Data for this exercise Block Start

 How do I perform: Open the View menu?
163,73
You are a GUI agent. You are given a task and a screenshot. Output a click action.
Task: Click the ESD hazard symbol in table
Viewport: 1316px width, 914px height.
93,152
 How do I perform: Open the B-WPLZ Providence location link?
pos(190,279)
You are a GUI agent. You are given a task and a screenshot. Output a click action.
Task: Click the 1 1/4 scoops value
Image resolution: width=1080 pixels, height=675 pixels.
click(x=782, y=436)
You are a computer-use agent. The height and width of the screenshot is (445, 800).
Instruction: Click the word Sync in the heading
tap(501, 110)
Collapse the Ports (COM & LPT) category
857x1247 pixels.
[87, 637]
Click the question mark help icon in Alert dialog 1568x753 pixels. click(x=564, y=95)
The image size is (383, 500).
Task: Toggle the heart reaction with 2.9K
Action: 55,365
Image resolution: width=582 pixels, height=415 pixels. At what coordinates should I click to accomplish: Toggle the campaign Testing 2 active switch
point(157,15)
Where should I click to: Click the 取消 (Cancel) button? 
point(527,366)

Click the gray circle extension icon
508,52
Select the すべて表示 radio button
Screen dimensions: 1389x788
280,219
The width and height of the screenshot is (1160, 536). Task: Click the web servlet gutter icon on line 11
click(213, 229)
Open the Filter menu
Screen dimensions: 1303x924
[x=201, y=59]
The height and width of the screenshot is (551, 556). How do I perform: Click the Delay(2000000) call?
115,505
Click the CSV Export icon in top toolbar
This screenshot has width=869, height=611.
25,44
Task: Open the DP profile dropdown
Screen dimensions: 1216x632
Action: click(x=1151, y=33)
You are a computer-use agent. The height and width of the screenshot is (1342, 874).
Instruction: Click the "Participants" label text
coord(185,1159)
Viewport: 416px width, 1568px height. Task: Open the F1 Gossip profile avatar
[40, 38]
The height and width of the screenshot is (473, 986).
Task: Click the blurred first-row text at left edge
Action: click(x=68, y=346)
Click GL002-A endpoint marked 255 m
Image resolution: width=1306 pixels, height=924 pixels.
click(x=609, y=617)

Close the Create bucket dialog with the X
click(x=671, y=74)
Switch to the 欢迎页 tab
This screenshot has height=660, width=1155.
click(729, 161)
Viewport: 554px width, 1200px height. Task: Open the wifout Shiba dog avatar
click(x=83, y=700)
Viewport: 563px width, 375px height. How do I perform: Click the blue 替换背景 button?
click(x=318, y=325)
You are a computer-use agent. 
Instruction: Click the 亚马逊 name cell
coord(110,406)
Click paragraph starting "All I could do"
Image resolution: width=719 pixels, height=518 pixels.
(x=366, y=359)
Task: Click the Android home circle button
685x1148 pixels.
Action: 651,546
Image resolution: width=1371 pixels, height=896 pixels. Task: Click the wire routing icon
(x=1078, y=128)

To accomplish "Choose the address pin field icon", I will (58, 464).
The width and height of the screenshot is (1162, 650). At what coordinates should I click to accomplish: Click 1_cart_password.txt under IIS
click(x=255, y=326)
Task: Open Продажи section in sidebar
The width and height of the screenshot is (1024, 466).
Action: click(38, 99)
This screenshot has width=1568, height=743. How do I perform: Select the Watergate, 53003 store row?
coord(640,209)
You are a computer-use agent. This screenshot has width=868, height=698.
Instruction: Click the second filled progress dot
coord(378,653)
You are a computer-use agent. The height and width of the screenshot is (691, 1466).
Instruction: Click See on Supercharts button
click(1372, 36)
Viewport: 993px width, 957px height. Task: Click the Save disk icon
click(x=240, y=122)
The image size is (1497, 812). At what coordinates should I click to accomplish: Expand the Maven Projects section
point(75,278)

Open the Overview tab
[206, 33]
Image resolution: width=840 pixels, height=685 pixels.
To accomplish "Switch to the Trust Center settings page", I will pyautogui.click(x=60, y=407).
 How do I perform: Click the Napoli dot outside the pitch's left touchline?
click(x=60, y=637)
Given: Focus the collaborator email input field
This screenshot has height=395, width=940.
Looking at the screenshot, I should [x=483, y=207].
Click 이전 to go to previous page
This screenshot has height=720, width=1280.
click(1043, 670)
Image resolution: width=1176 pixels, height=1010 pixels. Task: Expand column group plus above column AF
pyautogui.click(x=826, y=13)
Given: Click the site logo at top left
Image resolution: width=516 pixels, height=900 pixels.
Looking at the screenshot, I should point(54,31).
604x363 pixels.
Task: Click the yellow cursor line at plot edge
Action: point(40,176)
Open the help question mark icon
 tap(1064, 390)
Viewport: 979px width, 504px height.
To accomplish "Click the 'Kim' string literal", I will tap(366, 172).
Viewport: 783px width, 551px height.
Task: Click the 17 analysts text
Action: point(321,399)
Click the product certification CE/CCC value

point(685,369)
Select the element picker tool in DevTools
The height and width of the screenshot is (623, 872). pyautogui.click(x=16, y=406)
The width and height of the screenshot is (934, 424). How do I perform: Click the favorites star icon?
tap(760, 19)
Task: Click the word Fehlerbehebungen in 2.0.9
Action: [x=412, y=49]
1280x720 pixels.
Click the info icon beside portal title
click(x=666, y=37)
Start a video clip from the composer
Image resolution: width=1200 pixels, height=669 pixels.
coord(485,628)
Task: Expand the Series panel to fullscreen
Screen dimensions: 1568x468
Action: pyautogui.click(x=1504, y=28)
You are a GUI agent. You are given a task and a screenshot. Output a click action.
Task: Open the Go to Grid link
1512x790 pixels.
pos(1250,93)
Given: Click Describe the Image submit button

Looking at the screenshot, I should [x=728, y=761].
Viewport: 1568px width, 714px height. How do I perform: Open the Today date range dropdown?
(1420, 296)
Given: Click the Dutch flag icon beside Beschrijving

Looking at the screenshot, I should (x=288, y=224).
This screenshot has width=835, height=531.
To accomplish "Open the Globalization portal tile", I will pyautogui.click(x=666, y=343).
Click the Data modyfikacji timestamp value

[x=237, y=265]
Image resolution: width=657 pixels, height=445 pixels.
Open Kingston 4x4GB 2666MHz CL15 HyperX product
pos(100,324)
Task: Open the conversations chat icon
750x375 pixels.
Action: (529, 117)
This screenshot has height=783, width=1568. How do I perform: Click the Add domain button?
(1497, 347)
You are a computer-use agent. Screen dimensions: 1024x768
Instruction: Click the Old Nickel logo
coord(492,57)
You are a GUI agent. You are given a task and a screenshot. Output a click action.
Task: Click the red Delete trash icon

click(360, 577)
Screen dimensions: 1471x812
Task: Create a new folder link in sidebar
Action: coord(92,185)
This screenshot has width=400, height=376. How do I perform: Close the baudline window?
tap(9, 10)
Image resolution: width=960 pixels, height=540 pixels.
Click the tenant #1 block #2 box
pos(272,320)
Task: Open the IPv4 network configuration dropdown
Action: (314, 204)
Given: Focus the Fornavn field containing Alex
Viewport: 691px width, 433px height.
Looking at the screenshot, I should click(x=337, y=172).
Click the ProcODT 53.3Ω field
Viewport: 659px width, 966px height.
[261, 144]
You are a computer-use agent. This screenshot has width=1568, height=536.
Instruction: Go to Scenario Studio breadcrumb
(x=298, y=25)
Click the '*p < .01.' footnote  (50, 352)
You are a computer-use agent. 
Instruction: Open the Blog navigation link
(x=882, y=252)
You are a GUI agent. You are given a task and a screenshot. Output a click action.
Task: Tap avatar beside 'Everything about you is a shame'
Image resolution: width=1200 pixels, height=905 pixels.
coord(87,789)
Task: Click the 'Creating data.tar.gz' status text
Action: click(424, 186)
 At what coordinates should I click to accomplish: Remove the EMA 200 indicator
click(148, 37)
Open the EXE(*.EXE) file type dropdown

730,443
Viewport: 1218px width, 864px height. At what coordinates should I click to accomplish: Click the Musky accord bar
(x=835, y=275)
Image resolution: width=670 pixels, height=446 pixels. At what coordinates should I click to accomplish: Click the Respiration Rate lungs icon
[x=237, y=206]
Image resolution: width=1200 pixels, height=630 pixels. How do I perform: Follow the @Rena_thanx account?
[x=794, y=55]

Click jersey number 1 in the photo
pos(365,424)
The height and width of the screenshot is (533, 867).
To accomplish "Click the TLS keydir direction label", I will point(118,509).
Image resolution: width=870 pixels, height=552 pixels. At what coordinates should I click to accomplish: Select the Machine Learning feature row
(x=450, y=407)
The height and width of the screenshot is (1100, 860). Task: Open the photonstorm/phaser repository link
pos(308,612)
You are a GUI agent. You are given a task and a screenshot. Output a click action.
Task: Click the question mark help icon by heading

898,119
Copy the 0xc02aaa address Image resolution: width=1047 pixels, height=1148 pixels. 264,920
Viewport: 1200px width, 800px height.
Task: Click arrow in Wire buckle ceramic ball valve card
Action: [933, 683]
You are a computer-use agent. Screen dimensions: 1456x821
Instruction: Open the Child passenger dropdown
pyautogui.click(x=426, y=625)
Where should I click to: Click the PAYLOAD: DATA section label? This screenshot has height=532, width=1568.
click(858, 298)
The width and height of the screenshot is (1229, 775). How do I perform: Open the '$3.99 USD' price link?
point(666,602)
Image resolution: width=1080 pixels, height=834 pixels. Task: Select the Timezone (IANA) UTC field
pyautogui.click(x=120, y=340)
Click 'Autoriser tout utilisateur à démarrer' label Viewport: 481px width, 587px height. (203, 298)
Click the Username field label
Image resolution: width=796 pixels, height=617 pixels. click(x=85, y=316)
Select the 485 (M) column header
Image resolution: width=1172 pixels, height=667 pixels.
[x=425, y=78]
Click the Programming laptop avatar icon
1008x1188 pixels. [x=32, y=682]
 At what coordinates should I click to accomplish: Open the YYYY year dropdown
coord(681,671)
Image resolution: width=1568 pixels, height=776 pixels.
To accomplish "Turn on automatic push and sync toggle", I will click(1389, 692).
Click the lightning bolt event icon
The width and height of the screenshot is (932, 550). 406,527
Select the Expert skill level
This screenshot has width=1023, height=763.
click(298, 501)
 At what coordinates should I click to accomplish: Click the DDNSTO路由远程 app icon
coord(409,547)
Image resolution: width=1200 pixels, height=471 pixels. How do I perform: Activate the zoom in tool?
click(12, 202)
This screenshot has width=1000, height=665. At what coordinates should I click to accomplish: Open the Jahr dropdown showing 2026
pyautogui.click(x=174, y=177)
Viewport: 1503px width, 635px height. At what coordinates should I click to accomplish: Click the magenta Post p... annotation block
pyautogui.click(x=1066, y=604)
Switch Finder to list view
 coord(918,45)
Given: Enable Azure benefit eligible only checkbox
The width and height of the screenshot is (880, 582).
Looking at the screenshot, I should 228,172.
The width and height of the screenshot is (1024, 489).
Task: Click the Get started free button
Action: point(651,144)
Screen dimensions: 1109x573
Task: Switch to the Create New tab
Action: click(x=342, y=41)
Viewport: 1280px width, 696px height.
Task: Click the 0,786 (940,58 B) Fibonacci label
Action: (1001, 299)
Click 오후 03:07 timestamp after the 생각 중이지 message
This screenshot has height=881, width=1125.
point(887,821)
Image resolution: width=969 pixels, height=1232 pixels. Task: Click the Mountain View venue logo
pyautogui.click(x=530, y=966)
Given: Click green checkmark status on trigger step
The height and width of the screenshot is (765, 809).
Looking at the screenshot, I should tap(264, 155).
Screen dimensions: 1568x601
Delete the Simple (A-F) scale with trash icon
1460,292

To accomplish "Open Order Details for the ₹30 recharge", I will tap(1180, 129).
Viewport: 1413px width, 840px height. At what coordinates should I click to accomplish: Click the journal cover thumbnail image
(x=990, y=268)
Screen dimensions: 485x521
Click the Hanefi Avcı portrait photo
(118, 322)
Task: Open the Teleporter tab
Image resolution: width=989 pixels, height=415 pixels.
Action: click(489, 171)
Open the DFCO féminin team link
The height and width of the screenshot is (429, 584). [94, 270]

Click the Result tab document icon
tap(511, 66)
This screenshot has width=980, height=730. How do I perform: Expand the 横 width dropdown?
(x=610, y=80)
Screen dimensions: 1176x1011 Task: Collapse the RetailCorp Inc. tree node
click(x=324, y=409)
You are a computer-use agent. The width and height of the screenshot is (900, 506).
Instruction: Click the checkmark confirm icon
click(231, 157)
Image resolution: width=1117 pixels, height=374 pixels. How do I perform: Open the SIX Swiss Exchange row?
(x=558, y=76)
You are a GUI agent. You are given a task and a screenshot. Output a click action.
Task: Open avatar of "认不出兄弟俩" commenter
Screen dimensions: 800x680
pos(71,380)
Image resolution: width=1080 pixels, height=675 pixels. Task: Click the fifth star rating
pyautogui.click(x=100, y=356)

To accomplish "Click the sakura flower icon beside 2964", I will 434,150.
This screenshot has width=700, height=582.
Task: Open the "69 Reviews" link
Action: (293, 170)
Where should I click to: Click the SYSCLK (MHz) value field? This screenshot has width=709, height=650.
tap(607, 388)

Data for this exercise Block End

### Work order
Copy exactly the lines that run from the first line of the data to the line containing "Task: Click the 1 1/4 scoops value", please, with both ends included and nothing else.

### Answer box
 How do I perform: Open the View menu?
163,73
You are a GUI agent. You are given a task and a screenshot. Output a click action.
Task: Click the ESD hazard symbol in table
Viewport: 1316px width, 914px height.
93,152
 How do I perform: Open the B-WPLZ Providence location link?
pos(190,279)
You are a GUI agent. You are given a task and a screenshot. Output a click action.
Task: Click the 1 1/4 scoops value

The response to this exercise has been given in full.